### What is expected
Please find every line below that includes "title" and report how many there are. Nothing else is needed.

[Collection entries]
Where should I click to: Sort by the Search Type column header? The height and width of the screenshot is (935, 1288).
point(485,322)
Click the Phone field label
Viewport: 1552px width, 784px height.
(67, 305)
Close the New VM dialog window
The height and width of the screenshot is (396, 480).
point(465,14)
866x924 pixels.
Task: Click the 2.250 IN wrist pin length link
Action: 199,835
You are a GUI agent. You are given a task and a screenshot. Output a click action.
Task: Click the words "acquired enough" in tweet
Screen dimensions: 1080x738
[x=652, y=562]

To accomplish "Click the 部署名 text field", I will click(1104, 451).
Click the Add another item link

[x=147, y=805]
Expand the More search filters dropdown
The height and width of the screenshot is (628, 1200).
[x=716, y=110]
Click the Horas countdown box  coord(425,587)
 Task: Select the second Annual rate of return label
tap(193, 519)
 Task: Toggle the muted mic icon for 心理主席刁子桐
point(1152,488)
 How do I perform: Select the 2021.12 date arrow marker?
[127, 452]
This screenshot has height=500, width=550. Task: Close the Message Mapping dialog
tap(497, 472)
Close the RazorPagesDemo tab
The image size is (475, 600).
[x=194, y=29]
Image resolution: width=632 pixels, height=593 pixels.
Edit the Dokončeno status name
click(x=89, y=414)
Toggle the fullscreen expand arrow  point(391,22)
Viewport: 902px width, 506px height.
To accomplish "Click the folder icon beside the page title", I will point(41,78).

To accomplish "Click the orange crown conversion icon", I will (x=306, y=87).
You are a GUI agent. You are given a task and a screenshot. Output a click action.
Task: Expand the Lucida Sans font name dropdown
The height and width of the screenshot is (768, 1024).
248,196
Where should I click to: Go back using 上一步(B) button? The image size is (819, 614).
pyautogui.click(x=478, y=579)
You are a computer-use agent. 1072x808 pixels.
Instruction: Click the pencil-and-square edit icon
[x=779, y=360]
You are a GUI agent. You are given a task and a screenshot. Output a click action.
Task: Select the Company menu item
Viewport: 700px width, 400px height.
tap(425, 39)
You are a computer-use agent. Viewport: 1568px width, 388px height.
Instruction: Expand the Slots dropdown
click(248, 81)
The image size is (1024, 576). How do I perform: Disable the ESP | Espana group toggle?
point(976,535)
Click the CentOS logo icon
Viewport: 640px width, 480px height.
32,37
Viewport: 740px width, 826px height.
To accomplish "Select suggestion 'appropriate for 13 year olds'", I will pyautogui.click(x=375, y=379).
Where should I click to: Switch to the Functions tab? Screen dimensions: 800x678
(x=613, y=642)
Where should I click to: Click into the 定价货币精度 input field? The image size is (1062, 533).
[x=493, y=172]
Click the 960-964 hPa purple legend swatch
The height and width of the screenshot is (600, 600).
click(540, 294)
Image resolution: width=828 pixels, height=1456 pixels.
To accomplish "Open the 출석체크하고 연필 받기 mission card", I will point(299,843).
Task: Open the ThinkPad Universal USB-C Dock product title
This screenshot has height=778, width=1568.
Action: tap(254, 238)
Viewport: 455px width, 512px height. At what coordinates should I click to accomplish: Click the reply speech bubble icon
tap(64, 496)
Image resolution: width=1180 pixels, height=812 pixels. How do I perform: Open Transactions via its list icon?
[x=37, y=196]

### Written solution
2